[Task brief]:
Check each line of the material that follows, and copy those holding the string "sidebar".

[Data supplied]:
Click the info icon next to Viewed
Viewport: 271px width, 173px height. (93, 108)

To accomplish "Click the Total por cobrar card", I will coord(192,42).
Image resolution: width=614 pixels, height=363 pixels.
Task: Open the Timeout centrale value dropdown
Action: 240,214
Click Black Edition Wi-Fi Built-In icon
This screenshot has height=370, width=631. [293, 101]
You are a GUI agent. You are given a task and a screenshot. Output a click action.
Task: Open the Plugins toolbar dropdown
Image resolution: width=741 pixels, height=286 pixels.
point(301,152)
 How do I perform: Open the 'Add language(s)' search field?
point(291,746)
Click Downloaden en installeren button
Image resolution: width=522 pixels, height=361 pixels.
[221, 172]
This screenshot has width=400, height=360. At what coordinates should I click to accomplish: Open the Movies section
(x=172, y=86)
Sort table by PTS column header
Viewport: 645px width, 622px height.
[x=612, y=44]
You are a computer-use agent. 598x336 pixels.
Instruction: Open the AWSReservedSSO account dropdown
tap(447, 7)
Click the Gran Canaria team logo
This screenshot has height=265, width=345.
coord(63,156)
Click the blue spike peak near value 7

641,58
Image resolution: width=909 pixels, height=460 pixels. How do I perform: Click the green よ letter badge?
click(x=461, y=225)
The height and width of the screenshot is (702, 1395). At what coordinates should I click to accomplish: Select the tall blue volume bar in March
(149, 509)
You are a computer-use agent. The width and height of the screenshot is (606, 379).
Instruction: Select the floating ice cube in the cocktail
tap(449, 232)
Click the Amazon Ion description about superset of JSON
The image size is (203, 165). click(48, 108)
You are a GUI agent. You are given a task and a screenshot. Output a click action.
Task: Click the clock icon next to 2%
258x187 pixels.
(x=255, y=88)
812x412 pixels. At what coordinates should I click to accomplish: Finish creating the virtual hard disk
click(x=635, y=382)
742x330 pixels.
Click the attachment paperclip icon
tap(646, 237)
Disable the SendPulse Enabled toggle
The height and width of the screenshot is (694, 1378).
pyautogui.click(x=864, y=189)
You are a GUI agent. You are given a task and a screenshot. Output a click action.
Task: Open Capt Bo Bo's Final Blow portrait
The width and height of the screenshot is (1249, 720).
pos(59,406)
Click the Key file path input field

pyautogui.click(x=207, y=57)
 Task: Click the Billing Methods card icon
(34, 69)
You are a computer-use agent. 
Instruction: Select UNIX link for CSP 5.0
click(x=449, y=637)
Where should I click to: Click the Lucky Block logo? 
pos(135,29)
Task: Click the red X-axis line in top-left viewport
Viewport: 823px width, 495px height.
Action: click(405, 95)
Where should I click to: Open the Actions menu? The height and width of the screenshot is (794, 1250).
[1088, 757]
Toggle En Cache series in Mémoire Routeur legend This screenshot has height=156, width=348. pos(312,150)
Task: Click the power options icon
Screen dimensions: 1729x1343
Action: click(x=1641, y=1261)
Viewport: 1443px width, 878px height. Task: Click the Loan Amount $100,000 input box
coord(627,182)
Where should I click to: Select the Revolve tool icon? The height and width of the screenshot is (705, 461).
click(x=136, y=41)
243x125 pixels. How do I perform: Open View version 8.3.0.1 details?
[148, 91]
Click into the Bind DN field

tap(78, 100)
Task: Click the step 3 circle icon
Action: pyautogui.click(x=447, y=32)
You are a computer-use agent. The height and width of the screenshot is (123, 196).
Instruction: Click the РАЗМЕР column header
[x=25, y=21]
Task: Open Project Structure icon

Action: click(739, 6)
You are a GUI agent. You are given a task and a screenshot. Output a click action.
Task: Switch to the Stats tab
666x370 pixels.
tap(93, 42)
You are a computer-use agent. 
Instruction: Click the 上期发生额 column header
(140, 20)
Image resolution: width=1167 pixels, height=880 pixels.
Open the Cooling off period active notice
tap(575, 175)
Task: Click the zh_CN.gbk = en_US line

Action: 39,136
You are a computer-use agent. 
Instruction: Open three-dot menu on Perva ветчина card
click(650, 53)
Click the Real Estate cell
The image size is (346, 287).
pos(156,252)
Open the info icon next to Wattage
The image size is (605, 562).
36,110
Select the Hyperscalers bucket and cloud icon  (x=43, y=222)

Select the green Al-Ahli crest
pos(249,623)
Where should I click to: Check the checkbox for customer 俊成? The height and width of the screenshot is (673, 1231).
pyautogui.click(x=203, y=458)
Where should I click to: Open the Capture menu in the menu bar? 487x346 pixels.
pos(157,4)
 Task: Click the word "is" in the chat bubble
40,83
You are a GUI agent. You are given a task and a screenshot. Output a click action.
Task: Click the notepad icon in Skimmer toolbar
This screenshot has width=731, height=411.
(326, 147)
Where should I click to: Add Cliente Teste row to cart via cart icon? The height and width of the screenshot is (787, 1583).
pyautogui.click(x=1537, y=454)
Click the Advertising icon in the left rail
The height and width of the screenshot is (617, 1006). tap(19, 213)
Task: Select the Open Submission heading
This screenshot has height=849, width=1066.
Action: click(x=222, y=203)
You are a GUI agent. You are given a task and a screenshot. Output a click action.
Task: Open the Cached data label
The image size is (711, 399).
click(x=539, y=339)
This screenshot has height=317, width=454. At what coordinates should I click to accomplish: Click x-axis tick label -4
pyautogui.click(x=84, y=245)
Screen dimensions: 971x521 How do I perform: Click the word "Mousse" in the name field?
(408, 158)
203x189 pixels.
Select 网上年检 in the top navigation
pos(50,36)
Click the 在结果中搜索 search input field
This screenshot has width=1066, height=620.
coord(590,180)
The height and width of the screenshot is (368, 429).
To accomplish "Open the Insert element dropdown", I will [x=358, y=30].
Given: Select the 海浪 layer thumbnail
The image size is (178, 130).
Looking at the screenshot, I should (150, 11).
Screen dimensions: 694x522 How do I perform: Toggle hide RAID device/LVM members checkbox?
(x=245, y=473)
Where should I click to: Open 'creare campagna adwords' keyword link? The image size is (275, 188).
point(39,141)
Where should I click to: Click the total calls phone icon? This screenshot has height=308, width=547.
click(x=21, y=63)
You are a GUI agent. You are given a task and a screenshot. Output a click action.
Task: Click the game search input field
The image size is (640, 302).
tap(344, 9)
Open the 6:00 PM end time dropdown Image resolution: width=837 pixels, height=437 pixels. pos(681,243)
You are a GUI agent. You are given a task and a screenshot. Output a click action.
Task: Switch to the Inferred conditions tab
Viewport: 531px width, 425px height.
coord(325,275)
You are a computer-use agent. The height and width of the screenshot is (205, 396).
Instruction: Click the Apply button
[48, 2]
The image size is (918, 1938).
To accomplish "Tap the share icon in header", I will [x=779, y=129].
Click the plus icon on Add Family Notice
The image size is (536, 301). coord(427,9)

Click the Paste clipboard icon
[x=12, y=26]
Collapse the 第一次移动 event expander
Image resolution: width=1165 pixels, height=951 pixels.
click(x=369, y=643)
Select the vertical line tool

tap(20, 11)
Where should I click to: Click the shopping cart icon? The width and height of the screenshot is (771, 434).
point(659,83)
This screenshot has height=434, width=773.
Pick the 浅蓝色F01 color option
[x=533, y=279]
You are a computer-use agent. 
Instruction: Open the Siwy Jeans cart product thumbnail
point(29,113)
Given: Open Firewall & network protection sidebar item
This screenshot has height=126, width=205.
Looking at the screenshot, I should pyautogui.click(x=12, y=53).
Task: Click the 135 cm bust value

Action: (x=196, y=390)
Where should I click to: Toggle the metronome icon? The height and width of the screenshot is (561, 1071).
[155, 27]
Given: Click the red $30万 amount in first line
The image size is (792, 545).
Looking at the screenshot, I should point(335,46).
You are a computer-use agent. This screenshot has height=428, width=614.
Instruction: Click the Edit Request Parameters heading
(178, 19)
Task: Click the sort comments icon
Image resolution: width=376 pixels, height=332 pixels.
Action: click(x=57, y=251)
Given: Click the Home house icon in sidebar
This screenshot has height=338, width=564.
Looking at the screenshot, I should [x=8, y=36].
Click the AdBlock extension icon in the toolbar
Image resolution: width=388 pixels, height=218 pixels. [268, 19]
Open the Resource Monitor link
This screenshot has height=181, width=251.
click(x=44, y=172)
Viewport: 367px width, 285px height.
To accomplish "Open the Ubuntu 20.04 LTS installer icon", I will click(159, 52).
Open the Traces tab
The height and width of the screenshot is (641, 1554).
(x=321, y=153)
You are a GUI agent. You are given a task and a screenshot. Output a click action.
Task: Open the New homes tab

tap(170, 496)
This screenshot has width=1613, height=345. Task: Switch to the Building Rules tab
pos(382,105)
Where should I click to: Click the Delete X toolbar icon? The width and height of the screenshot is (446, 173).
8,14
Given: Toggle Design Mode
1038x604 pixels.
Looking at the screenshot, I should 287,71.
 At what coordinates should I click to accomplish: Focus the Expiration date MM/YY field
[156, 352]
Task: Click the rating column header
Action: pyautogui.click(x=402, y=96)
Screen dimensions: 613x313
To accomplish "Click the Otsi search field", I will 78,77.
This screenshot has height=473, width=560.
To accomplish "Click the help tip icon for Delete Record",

[Solution to this problem]:
Given: Open Firewall & network protection sidebar item
Given: Click the Home house icon in sidebar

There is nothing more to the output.